En place jusqu’à la fin de la semaine, André Léveillé ne sait pas encore ce qui l’attend après. «Je n’avais pas planifié de retraite. J’aurai encore une implication dans la communauté, mais je ne sais pas encore à quel niveau. On va laisser décanter, mais je suis serein», conclut-il.

Selon les résultats non-officiels, 61,6% des électeurs ont exercé leur droit de vote à Saint-Tite.

Plus de femmes au sein du conseil municipal

Le nouveau conseil municipal de Saint-Tite est composé de quatre femmes et de deux hommes, en plus de la mairesse.
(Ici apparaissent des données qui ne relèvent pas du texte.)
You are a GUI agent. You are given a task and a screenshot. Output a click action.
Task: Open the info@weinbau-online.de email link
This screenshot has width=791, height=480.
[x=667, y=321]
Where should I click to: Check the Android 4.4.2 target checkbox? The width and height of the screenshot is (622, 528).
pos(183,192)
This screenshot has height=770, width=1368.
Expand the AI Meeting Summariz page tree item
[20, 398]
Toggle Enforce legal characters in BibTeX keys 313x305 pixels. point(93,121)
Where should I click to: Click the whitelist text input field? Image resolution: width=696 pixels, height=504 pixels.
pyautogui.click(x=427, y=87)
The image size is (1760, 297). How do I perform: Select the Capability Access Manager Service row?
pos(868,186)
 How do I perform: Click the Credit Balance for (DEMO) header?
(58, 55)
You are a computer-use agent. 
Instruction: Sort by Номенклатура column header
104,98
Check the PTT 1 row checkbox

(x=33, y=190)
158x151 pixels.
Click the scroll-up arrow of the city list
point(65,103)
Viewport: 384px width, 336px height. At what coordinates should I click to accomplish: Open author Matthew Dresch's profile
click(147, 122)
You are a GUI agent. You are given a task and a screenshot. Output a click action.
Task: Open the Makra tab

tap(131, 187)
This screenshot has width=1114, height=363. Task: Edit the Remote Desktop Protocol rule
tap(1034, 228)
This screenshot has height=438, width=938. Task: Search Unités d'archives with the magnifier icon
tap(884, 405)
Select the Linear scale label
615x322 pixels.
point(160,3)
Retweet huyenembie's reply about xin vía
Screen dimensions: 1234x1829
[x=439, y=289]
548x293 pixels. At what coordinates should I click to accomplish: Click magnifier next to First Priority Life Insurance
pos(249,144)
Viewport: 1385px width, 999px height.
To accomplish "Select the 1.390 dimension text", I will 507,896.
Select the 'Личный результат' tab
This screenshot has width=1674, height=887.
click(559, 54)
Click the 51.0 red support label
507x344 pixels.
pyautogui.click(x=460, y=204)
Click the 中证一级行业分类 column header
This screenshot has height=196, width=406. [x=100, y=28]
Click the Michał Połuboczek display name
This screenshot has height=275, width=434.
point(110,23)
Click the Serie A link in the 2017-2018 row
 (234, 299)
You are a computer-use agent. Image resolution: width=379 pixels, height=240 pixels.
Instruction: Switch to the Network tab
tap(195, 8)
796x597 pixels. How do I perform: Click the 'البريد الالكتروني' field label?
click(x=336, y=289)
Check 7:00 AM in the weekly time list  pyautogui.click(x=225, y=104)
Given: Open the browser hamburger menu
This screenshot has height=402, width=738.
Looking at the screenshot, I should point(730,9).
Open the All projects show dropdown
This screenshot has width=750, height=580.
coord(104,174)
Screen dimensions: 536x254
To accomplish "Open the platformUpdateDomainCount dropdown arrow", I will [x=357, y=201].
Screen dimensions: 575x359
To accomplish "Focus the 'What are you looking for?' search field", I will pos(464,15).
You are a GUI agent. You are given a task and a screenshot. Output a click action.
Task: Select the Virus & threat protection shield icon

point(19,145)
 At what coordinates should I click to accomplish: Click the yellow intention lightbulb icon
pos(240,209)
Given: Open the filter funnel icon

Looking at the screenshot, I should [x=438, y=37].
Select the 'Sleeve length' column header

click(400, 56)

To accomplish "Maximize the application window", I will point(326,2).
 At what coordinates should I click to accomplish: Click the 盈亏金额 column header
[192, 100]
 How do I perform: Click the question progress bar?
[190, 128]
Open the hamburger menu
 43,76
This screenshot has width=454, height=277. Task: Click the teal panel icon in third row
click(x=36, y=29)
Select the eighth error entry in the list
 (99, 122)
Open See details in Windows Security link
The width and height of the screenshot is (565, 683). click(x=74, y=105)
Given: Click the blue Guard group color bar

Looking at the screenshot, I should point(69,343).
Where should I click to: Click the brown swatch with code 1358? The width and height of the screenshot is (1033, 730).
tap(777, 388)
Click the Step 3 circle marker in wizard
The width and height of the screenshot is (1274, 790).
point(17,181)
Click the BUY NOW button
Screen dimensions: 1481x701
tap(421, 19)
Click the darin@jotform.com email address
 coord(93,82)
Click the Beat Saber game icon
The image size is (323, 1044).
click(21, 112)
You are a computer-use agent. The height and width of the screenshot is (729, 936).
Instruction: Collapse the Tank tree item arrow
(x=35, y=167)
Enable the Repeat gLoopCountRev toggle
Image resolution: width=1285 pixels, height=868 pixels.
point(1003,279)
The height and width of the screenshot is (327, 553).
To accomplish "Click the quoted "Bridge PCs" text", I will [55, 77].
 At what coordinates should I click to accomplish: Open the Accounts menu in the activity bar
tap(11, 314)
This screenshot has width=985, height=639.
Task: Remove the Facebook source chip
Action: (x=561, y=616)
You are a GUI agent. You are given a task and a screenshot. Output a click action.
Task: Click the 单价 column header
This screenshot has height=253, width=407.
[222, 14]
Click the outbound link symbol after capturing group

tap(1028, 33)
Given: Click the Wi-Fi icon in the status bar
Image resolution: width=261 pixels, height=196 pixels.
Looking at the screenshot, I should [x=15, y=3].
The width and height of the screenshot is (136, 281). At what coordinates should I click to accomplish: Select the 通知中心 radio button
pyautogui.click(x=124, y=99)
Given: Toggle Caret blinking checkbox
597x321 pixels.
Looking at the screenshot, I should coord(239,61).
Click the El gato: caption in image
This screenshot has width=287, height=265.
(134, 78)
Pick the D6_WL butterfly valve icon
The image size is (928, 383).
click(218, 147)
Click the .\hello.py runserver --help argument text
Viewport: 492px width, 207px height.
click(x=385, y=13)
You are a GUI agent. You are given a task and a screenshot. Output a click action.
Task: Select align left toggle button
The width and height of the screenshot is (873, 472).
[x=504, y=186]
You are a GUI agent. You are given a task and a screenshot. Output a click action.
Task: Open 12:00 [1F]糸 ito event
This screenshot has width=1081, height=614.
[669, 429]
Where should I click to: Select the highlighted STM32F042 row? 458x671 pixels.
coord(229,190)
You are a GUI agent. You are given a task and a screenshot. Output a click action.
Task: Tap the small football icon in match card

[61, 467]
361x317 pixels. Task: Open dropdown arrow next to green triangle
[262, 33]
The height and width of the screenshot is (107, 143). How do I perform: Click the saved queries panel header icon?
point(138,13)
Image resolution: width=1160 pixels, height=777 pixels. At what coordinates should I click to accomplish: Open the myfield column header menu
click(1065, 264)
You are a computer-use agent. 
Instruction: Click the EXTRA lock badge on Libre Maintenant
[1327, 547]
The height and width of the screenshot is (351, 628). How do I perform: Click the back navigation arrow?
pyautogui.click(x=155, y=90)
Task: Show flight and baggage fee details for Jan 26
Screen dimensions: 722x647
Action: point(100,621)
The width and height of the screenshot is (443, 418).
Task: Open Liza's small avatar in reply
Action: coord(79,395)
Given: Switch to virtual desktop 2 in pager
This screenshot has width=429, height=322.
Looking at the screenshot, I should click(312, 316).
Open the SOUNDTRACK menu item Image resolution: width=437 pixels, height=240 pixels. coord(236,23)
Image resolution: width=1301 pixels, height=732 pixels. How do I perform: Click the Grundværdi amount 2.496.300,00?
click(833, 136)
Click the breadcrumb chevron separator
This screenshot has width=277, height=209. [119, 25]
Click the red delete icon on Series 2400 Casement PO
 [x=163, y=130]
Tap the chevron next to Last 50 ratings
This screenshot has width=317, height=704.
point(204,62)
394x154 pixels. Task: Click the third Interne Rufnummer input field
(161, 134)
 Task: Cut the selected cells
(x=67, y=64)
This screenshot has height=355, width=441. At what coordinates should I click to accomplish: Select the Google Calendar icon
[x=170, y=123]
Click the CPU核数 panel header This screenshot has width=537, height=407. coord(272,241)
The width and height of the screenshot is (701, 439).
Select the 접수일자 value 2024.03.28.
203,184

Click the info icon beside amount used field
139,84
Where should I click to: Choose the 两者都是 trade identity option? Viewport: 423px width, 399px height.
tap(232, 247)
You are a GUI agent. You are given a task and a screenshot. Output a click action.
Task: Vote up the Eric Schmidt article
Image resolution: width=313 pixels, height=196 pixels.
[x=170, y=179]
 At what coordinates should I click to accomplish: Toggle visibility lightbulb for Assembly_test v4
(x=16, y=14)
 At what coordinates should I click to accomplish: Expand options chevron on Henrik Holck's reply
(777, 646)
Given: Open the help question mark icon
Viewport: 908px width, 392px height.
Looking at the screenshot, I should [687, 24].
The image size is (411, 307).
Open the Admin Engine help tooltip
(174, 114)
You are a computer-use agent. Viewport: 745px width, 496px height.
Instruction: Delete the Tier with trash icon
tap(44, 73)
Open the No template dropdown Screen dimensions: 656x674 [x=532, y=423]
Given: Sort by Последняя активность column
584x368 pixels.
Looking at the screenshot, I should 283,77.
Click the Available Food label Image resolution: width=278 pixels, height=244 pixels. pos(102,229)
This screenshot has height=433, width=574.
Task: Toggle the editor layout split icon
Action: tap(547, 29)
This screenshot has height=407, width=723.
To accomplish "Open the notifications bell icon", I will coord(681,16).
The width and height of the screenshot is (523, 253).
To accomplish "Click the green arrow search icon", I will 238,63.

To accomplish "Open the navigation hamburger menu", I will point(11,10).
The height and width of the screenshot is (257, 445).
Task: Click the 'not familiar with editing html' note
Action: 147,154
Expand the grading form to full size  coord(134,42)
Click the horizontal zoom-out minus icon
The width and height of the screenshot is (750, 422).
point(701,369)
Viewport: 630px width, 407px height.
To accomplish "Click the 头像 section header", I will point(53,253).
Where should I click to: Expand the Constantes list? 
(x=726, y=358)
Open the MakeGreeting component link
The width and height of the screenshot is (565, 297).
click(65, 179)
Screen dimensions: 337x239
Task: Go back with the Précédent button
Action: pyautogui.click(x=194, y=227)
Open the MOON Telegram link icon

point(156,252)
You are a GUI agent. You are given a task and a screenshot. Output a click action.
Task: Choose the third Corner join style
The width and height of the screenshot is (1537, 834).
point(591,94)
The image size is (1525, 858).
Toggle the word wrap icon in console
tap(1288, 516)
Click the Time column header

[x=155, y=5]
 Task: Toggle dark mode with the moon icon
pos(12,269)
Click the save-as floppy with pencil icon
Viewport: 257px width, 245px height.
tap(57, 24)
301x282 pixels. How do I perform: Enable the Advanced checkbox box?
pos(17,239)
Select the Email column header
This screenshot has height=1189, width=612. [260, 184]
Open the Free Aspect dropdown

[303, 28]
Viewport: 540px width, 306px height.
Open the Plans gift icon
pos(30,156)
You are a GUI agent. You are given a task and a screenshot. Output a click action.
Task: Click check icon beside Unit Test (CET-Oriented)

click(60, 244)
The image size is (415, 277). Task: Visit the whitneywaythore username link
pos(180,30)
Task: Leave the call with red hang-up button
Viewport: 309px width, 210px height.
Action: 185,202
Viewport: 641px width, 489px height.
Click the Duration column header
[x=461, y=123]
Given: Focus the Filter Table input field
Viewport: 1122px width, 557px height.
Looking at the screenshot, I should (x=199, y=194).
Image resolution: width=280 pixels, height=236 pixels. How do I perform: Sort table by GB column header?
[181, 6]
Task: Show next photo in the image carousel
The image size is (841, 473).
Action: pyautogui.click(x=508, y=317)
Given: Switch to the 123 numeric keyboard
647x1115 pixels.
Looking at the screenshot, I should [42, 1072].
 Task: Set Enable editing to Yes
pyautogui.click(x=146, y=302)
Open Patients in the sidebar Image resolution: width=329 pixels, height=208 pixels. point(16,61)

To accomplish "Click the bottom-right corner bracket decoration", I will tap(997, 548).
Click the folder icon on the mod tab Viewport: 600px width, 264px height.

Marie-Andrée Trudel est réélue, tandis que Martine St-Amant a déclassé son prédécesseur. Sonia Richard et Marie-Eve Tremblay ont pour leur part été élues sans opposition. Ces dernières sont accompagnées de deux conseillers réélus, soit Gilles Damphousse et Gaétan Tessier, élu sans opposition.

«Ça change complètement la donne! Ça change tout la vision», laisse tomber la nouvelle mairesse Annie Pronovost, qui se dit par ailleurs heureuse d’avoir deux vétérans au sein de son équipe, qui pourront selon elle les guider dans leur prise de décision.